KBlueLeaf/EQ-SDXL-VAE · About finetuning current SDXL weights by the EQ-SDXL-VAE

4 days ago

•

You said in intro: "You can try to use this VAE to finetune your sdxl model and expect a better final result, but it may require lot of time to achieve it...". I am still very interesting in utilizing existed model weights. So my question is lot of how? I have ~500k samples and how many iterations are required to align the UNet of SDXL with new latent space?

KBlueLeaf

Owner 3 days ago

lot of training time.
ALTHOUGH some reported result is "few k step with a small lora works well"
Your setup is definitely ok

eeyrw

3 days ago

•

edited 3 days ago

I just thought dataset like LAION-400M needed. Finally it turns out in scale of kilo samples said to be working.

KBlueLeaf

Owner 1 day ago

I just thought dataset like LAION-400M needed. Finally it turns out in scale of kilo samples said to be working.

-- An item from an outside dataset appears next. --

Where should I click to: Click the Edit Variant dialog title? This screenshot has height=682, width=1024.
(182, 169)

My thought is like danbooru (8M) or CC 12M
and yes, I'm also surprising that few k or just few dozen k is enough

eeyrw

about 24 hours ago

•

edited about 24 hours ago

I spent a night to have a quick try by finetuning a lora about 48k iterations and get very poor result and I suspect that there is something wrong in finetuning process. Do I need modify my training script in aspect of VAE? Because I notice there are some parameters not used by oringinal VAE such as:

            "shift_factor": 0.8640247167934477,

In my training script VAE encoding part goes like this:

            model_input = vae.encode(pixel_values).latent_dist.sample()
            model_input = model_input * vae.config.scaling_factor 
            model_input = model_input.to(weight_dtype)

should I change the code into:

            model_input = model_input * vae.config.scaling_factor + vae.config.shift_factor

?
By the way, I use StableDiffusionXLPipeline from diffusers for inference.